Tim: “Hey mate, it’s Lydia, we met the other night and you said you were a copyright lawyer? Yeah, just out of interest, if I wanted to rip off a bassline but not to pay for it, I’m good to change just one out of every ten notes, right? Cool, cheers.”

Tom: Hey, if the KLF said it was okay, go for it.

Tim: I mean really, this isn’t a case of ‘hope people don’t notice’, it’s a case of ‘we’ve checked, and we think we’re staying the right side of the line’.

Tom: And if you pull down the description to see the credits, you’ll see that none of the Macarena composers are credited.

Tim: This is Scooter copying Otto Knows all over again, and part of me actually admires it, as it takes a special kind of audacity to do it on your debut single.

Tom: Not only are you going to be compared to a song everyone knows, but you’re going to be compared to a novelty hit that a lot of people hate.

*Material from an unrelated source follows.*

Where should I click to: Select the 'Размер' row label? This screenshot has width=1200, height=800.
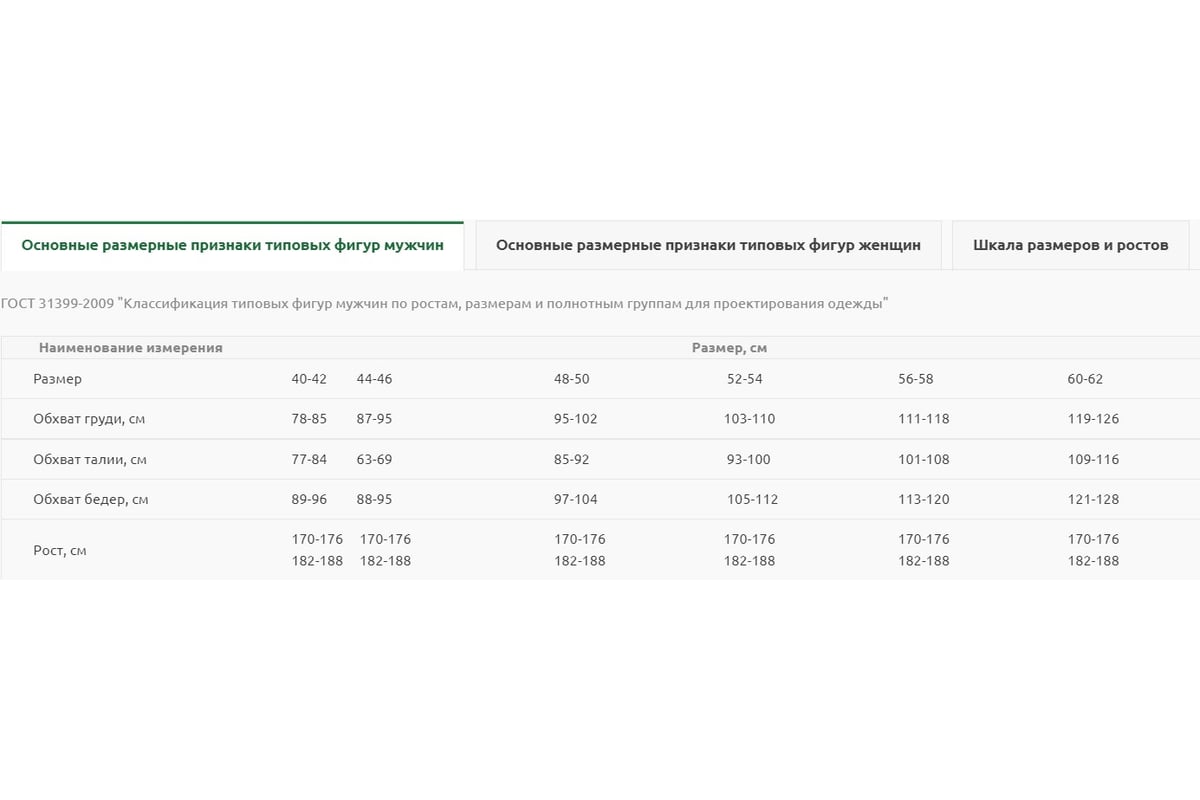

It’s a bold choice, but if you’re trying to get publicity, I guess it’s one way to do it. Pity it’s not that good a track, though.

Tim: Yes, yes there is that. Still fair play to her – well not fair play, in fact, distinctly unfair play – and let’s see what happens. I’m guessing we’ll either never hear from her again, or three months from now we’ll be discussing a song that is 99% Saturday Night.